Эта выставка была названа удивительно. Женщины в платьях того времени. Только создал эти наряды не импрессионизм. Импрессионисты писали мир вокруг себя и, разумеется, в туалетах того времени и больше ничего. Никаких точек пересечения между модой, временем и импрессионизмом просто нет. Мода той эпохи была создана королевой Франции и ее окружением. Кто-то даже назвал тот шикарный расцвет таким словом, как капитализм. Это мода, которая требовала траты денег — она была очень дорогой. Безумно дорогой! Мода 18-го века была просто ломовой по ценам. Аховой! Я была на выставке, которая называлась «Мария-Антуанетта» и там была выставлена переписка между мутор Марией-Терезой и ее ненаглядной дочкой. Просто непрерывная переписка. Если дочка не пишет матери каждый день, то у той просто сердечный приступ, потому что она боится, что может не проконтролировать свою дочь и та наделает каких-то глупостей. Пример привожу: «Эти письма ждала. Ты в чем вышла утром? Ты сдурела, дочь моя? В шесть часов должна личико умывать. А что на тебе было за платье? Ты рисунок прислала. А твои фабрики на что? Пусть они и создают для тебя ткани. Ты что мещанка из рыбного квартал? Ты — королева Франции!» А дочурка отвечает: «Слушаюсь маменька, прекрасная идея!» Думаете я преувеличиваю? Нет. Самая интересная переписка, которую я видела. Мамаша, боящаяся упустить французский престол со своей дурой, которая замужем за дураком. И она ими всеми правит. Им всем потом досталось за эти фабрики и началась эпоха расцвета индустрии роскоши. Всяких там мушек, духов, протираний, нижних юбок, причесок. Как пел герой Высоцкого: «тебе шитья пойдет аршин, не так ли, Зин?»

• **ИСХОДНЫЕ ДАННЫЕ**
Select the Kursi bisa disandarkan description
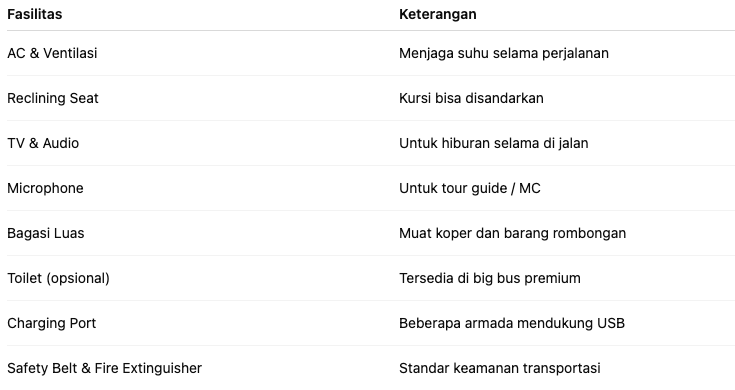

• **СОСТАВ ЗАДАНИЯ**
[a] Кем, согласно тексту о моде, была создана мода той эпохи?
[b] Продолжите текст о моде, начав сразу после его последнего предложения.
Материал никак не связан с текстом о моде.

• **ОТВЕТЫ НА ЗАДАНИЯ**
[a] Королевой Франции и ее окружением.

[b]
Мария-Антуанетта

Мария-Тереза

Эта мода и импрессионизм есть ни что иное, как «в огороде бузина, а в Киеве дядька». Никакого отношения друг к другу. Но какие там были выставлены платья! Самое интересное, что эти платья описаны у того же самого Мопассана. Это же было до появления лифчиков. Эпоха корсетов. И они шнуруются сзади и мужчины волнуются, эти юбки колышутся. Боже, а какие на них были изумительные драгоценности, ожерелья. То была эпоха становления Парижа, как первой столицы. Эпоха строительства Парижа, каким он есть и сейчас.

Век эпохи банкетов — так можно назвать тот период. До Парижской коммуны. Коммуна-то прижала немного моду, но сломить эту мощь полностью не смогла. То был время журналов и больших денег, вложенных в ювелирную промышленность, туалеты, модное законодательство. Но художники-импрессионисты были лишь жизнеописателями.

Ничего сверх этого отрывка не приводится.